> WHAT TO PRODUCE
Exact copies of the lines below, from the one with "This screenshot has width=1150, height=691." up to and including the one with "This screenshot has width=1219, height=765.", are what this calls for; leave out pictures.

> INPUT RECORDS
>>
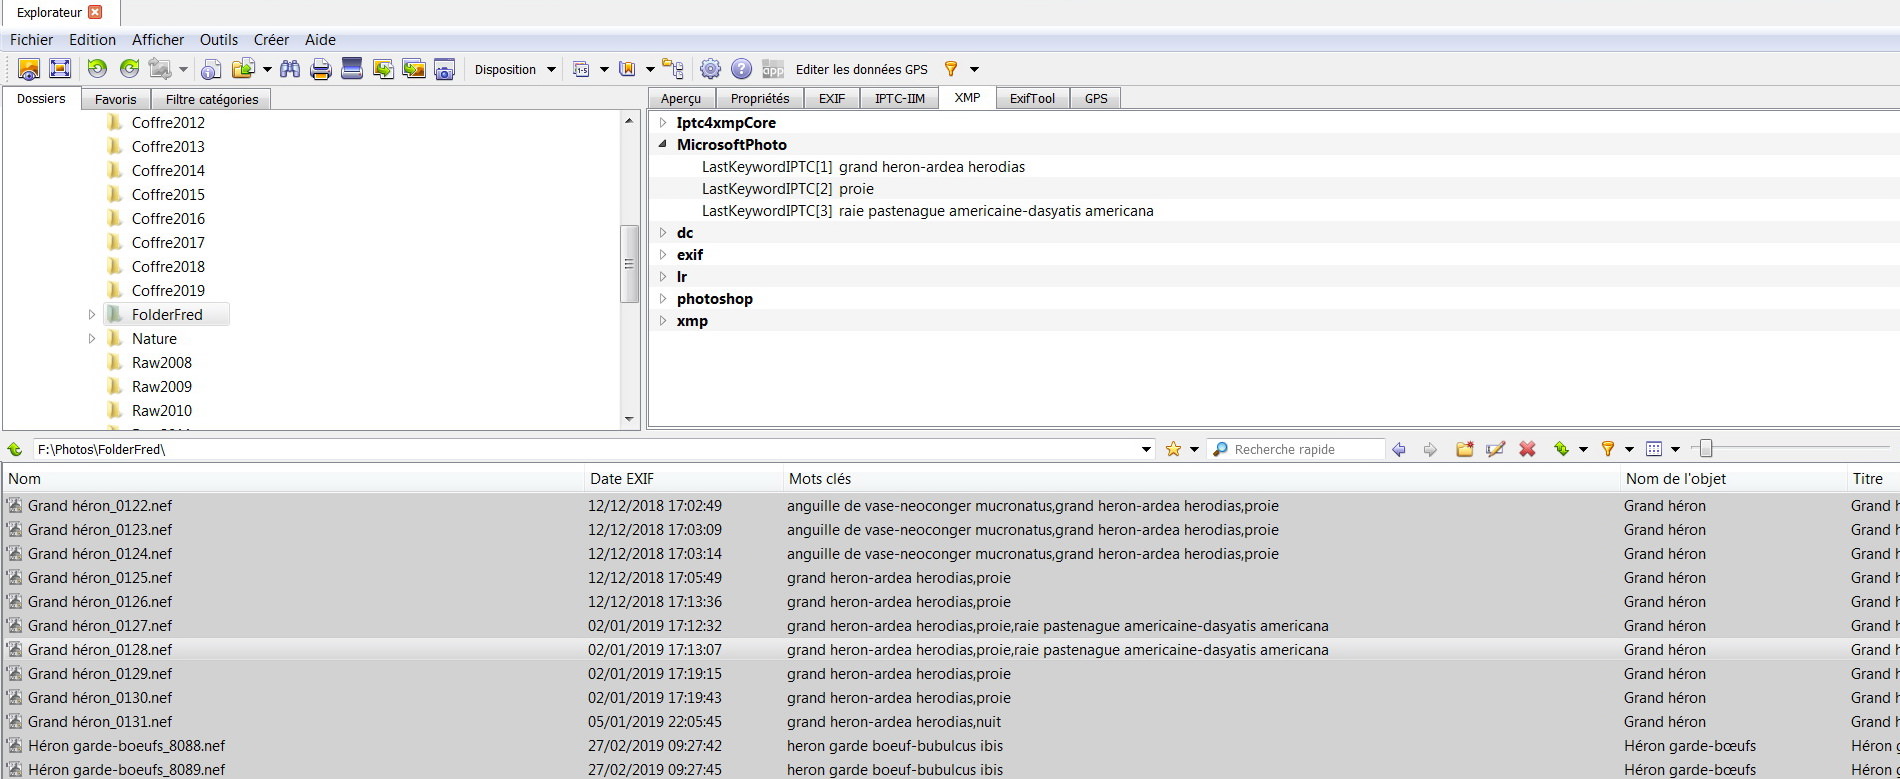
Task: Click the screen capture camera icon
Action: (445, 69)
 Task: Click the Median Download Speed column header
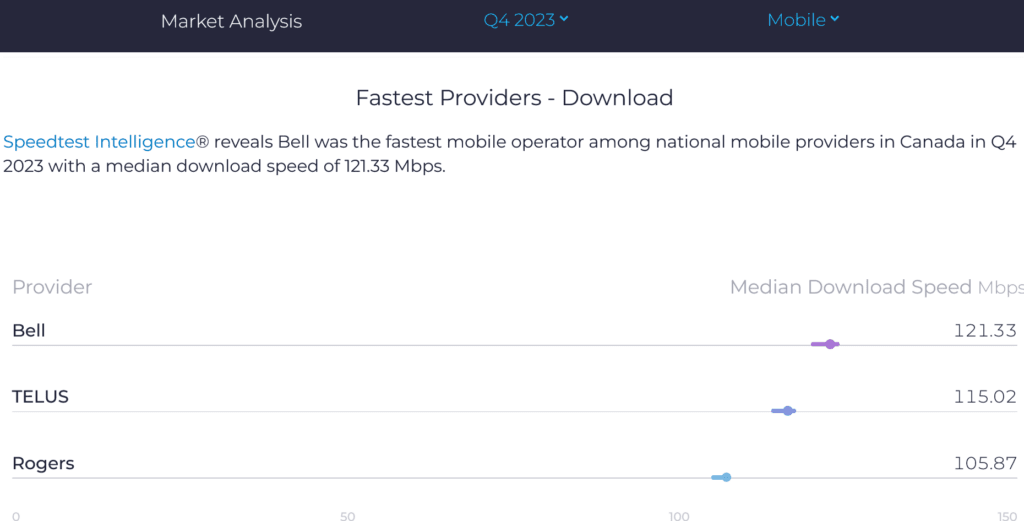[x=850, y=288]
<<
>>
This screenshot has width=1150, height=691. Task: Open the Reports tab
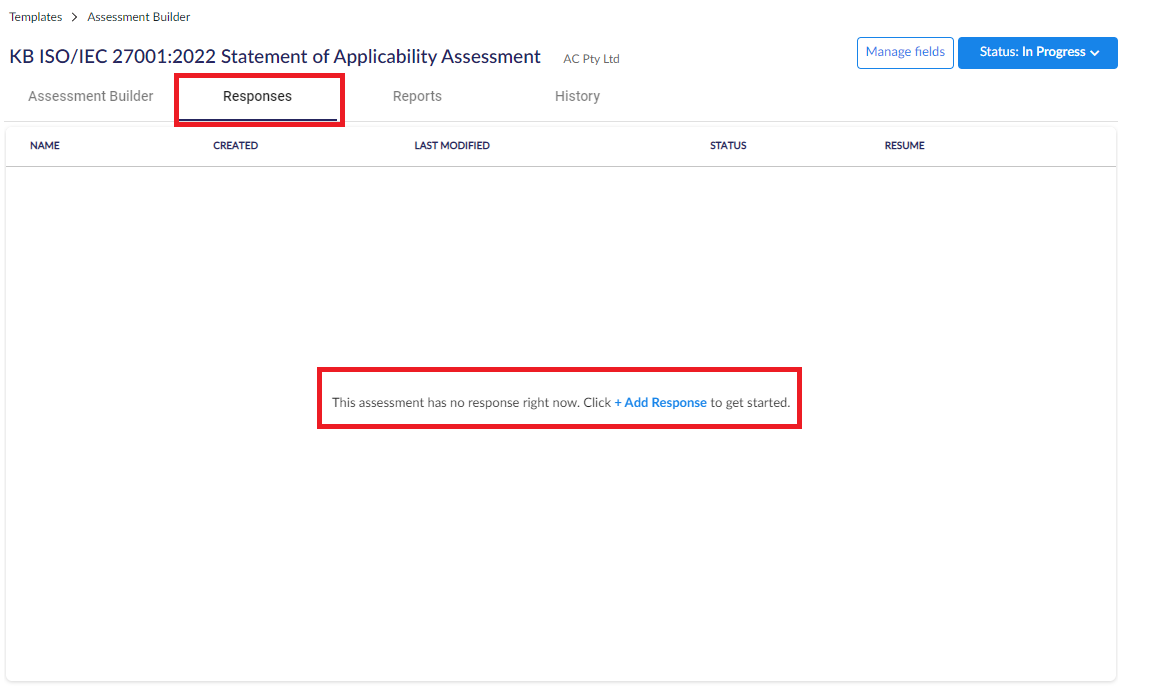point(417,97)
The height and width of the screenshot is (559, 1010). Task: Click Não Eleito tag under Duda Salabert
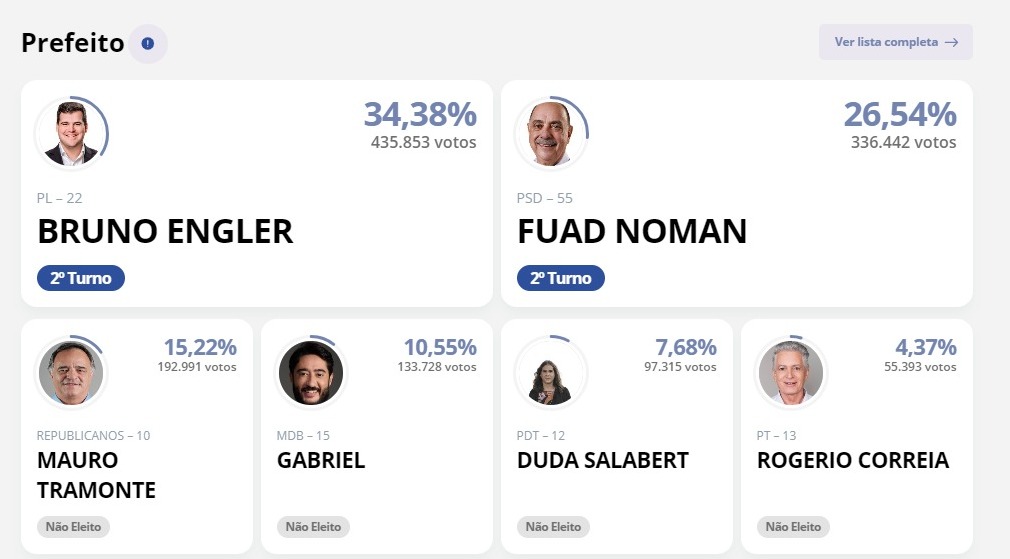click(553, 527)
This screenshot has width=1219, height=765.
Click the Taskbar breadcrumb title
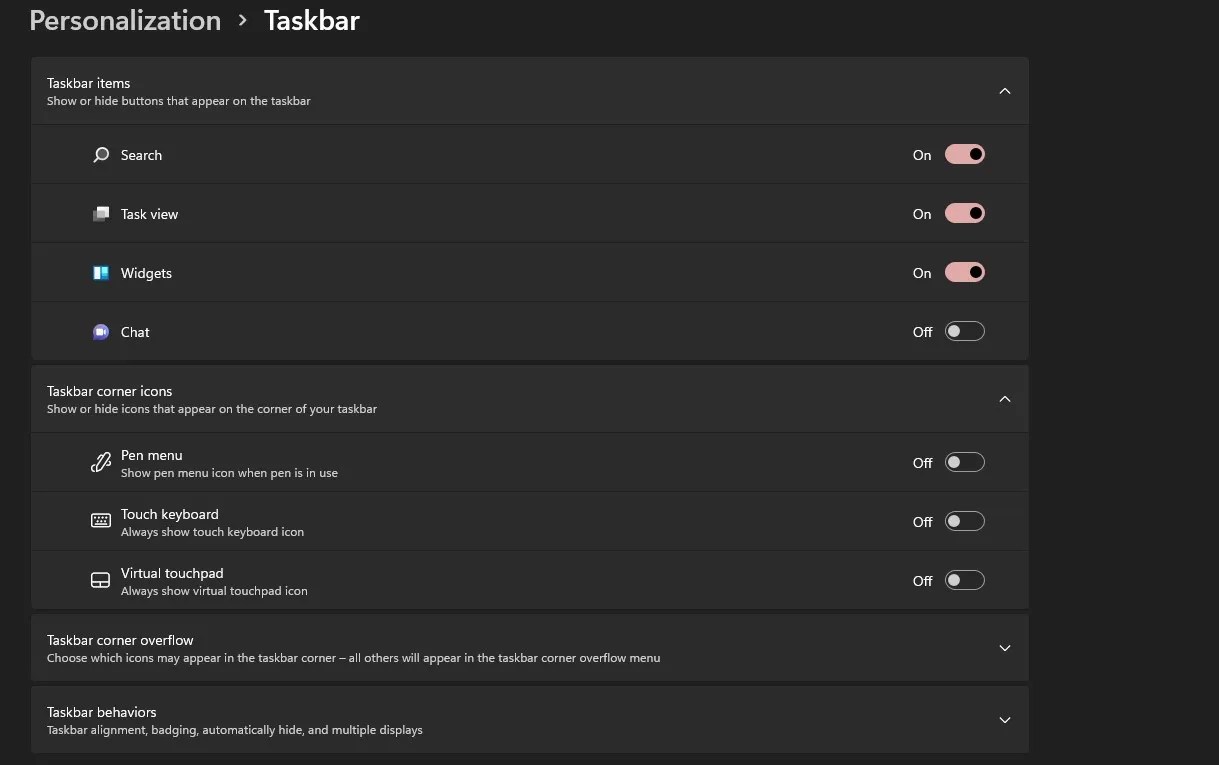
<<
> YOUR SOLUTION
This screenshot has width=1150, height=691. Task: Open the Reports tab
point(417,97)
The height and width of the screenshot is (559, 1010). Task: Click Não Eleito tag under Duda Salabert
click(553, 527)
This screenshot has width=1219, height=765.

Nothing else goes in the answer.